- _EXERCISE_
Please copy out the data below word for word, leaving the pictures out.
** Start of DATA TO USE **
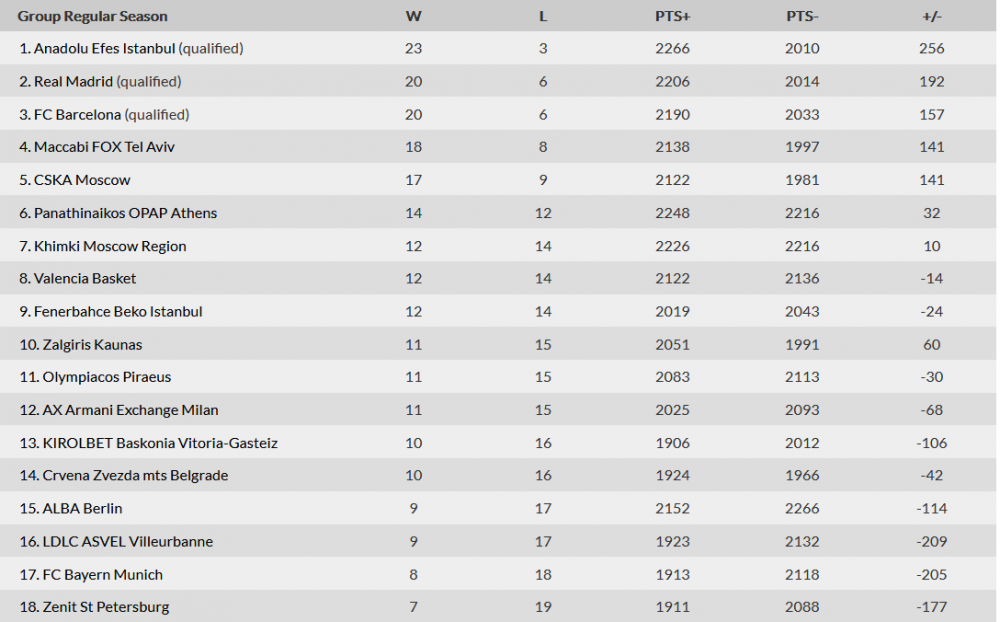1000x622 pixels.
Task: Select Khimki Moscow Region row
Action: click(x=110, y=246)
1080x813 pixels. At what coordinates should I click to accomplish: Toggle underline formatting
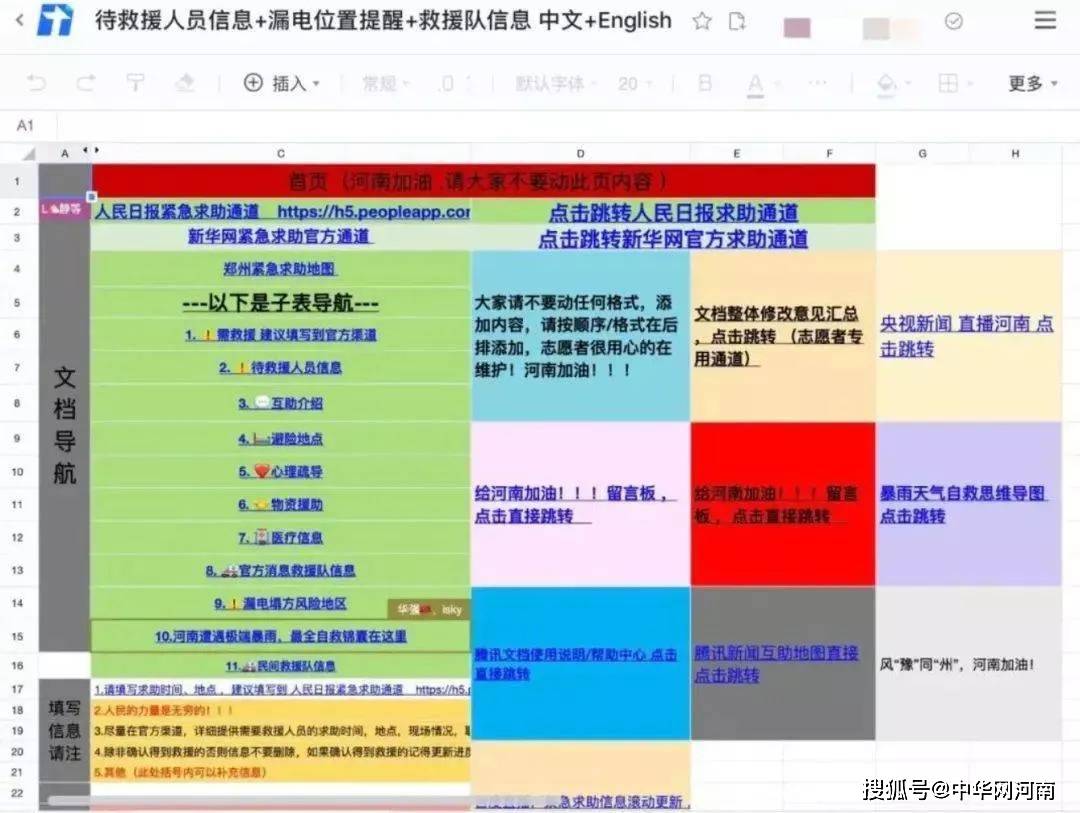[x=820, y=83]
** End of DATA TO USE **
- _WORKED SOLUTION_
1000x622 pixels.
Task: Select Khimki Moscow Region row
Action: click(x=110, y=246)
1080x813 pixels. At what coordinates should I click to accomplish: Toggle underline formatting
[x=820, y=83]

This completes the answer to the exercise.